There has been a massive push to let in more refugees to many countries. Immigration is a hotly contested issue, with most governments leaning towards the conservative perspective of keeping people out. Though as Will MacAskill points out "The question of how many refugees to accept is purely a political one, not an economic one." There has been lots of research on how immigration, and even open borders are actually economically beneficial for the accepting country. Frequently the fear associated with allowing immigrants and refugees isn't actually about economics, but of shifting cultural demographics and a changing sense of national identity.
When comparing to the massive amount of human suffering vs the uncomfortable feeling of a changing community the option to allow in more refugees seems to be the obvious better choice. So perhaps the most impactful way to make make progress on the refugee crisis is actually little grassroots lobbying. There has been an impressive show of support in the EU to accept more refugees. In the US there are lots of petitions out there to sign asking the US to allow in more refugees, and end the Syrian conflict:
- Resettle Syrian Refugees in the US: 30sec
A petition to President Obama to increase the number of refugees accepted to the US to 65,000 by 2016.
- Urge US Government to accept more Syrian refugees: 45sec
A petition to the House of Representatives, the Senate, and President Obama to allow more Syrians into the US.
- Petition to allow more refugees into the US: 30sec
Oxfam petition to President Obama, Secretary of State Kerry, and Secretary of Homeland Security Johnsen to allow 100,000 refugees into the US in the coming year.
- Contact your representative directly: 4min per official
If you do anything do this! It seems a bit scarier but the impact of directly calling or communicating with your representative is exceedingly better than if you sign petitions. It isn't that hard, honest!
Those are the fastest, probably most effective ways to create a long term solution to the refugee crisis. However policy change is slow and hard won. Obama recently increased the number of refugees the US will accept overt the next year to 10,000. This number pales in comparison the the tens of thousands the US used to accept, and those allowed in still face an uphill battle of paperwork.
So how do we help those trying to seek refuge now and make sure we are doing the most good we can? Well the first answer is simple. Send cash. Cash donations are always more useful than sending goods directly.
- UN Refugee Agency (UNHCR): 5min & $20
My best recommendation for your donations. This organization is taxed with supporting all refugees world wide, is supported by the UN, but is still constrained in it's ability to function by lack of funds. Building the international community relies on supporting organizations like this one, and showing your support shows countries that humanitarian aid is valued. The other reason I strongly recommend this organization is because they work on all levels of refugee needs, from emergency shelter and water to legal needs and boat rescues.
- Oxfam America: 2min & $35
Oxfam is working in the refugee camps to establish and maintain sanitation, clean water and to provide essential supplies.
- UNICEF: 2min & $50
Providing food clothes and most importantly immunizations for refugees. Displaced people are hard to track, move constantly and are susceptible to many diseases.
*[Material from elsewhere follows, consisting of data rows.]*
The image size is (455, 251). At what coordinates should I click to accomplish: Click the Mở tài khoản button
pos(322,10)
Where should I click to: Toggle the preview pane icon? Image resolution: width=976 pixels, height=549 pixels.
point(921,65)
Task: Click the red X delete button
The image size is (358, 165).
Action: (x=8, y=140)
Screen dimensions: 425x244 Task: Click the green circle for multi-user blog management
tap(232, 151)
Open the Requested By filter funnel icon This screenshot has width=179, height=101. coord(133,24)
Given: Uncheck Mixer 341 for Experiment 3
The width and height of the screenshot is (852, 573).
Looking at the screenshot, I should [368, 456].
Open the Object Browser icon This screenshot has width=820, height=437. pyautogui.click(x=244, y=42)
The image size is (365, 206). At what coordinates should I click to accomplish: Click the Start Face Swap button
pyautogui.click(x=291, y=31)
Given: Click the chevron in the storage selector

Immunizations are important!
There are loads of other organizations out there and lots of other lists that can point you in more donation directions, but after doing some digging these three were the ones that stood out to me as being knowledgeable, transparent, on the ground, and providing necessary services.
I would also be interested in learning about any effective organizations working to help refugees navigate the complex legal systems in place. The US in particular has a rigorous process that includes collecting biometric information and a plethora of bureaucratic hoops. I imagine that finding a way to allow many people to navigate this system quickly would be highly beneficial.
But then again, with more open borders that would be a moot point.
YouGov released poll data for US support of taking in more refugees. Given these numbers I am inclined to think that it may also be a good use of time to start talking with friends about the overall benefits more open border laws. A shift in public opinion is challenging but potentially highly impactful.